Page extract:
-- BEGIN --
Chapter 5: CPU Benchmarks

Part II: Tools


"Benchmarks are like statistics: you can prove anything with them if you try hard enough." — Unknown

The Dhrystone Revelation

In 1984, Reinhold Weicker released the Dhrystone benchmark. It's a short C program designed to measure CPU integer performance. Over thirty years later, it's still widely used.

But Dhrystone has a fundamental problem. Let me start with a story.

A few years ago, I was evaluating two embedded processors. Vendor A claimed 3.0 DMIPS/MHz; Vendor B claimed 2.8 DMIPS/MHz. A looked faster, right?

We bought two development boards and ran Dhrystone:

Chip A: 3.1 DMIPS/MHz (matches spec)
Chip B: 2.9 DMIPS/MHz (matches spec)

Great, specs are accurate. Then we ran our actual application—an image processing pipeline:

Chip A: 45 fps
Chip B: 62 fps

Wait, Chip B is 38% faster? But A has higher DMIPS!

This is Dhrystone's problem.

Why Dhrystone Is Unreliable

Problem 1: Too Small, Fits in Cache

The entire Dhrystone program is only a few KB. On modern processors, it fits entirely in L1 instruction cache. This means it measures "best case," not real-world performance.

Dhrystone code size: ~4 KB
L1 I-cache size:     32-64 KB

Result: 100% cache hit rate (unrealistic)

Problem 2: Compilers Can "Cheat"
-- END --
Dataset entries:
-- BEGIN --
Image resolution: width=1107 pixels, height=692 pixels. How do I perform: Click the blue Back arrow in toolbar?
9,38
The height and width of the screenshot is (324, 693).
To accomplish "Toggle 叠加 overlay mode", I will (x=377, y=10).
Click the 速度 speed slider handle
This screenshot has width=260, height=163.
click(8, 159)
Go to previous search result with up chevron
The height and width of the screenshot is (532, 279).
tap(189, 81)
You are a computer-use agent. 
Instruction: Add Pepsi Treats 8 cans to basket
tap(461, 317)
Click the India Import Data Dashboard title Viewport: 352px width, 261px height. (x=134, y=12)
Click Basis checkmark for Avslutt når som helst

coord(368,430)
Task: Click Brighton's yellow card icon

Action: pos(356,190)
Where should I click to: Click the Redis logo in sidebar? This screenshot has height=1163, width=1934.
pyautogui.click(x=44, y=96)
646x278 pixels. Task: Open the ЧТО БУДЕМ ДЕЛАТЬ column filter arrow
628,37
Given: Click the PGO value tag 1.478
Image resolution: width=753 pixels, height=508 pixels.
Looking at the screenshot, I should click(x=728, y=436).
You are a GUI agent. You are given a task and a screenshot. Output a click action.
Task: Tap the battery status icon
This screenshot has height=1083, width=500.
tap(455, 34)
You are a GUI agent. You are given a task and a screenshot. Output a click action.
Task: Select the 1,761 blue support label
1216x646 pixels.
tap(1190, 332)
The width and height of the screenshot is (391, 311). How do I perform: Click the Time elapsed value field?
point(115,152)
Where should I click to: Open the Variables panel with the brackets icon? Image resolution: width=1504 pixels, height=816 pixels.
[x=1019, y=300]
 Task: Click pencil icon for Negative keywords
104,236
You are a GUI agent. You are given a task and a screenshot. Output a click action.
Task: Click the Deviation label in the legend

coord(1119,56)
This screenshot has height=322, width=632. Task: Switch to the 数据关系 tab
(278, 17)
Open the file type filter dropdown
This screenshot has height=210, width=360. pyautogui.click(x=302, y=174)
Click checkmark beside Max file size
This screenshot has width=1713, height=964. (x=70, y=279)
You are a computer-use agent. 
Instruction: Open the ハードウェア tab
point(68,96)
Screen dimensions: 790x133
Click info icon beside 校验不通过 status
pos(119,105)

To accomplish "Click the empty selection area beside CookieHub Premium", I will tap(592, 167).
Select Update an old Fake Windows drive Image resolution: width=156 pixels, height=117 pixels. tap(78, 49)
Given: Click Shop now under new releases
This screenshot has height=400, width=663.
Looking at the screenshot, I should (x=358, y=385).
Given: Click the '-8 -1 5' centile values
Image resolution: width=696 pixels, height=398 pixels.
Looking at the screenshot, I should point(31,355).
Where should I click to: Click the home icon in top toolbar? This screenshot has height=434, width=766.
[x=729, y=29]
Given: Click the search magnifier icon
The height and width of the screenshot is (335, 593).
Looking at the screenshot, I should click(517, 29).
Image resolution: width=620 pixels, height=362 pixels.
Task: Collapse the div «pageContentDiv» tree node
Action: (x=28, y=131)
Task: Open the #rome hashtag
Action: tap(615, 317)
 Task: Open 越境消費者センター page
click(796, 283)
-- END --
Tasks to perform:
(1) According to the CPU benchmarks chapter, what frame rate did Chip B reach when running the image processing pipeline?
(2) Write out the CPU benchmarks chapter word for word from "In 1984, Reinhold" to "2.9 DMIPS/MHz (matches spec)".

Task-by-task solutions:
(1) 62 fps

(2)
In 1984, Reinhold Weicker released the Dhrystone benchmark. It's a short C program designed to measure CPU integer performance. Over thirty years later, it's still widely used.

But Dhrystone has a fundamental problem. Let me start with a story.

A few years ago, I was evaluating two embedded processors. Vendor A claimed 3.0 DMIPS/MHz; Vendor B claimed 2.8 DMIPS/MHz. A looked faster, right?

We bought two development boards and ran Dhrystone:

Chip A: 3.1 DMIPS/MHz (matches spec)
Chip B: 2.9 DMIPS/MHz (matches spec)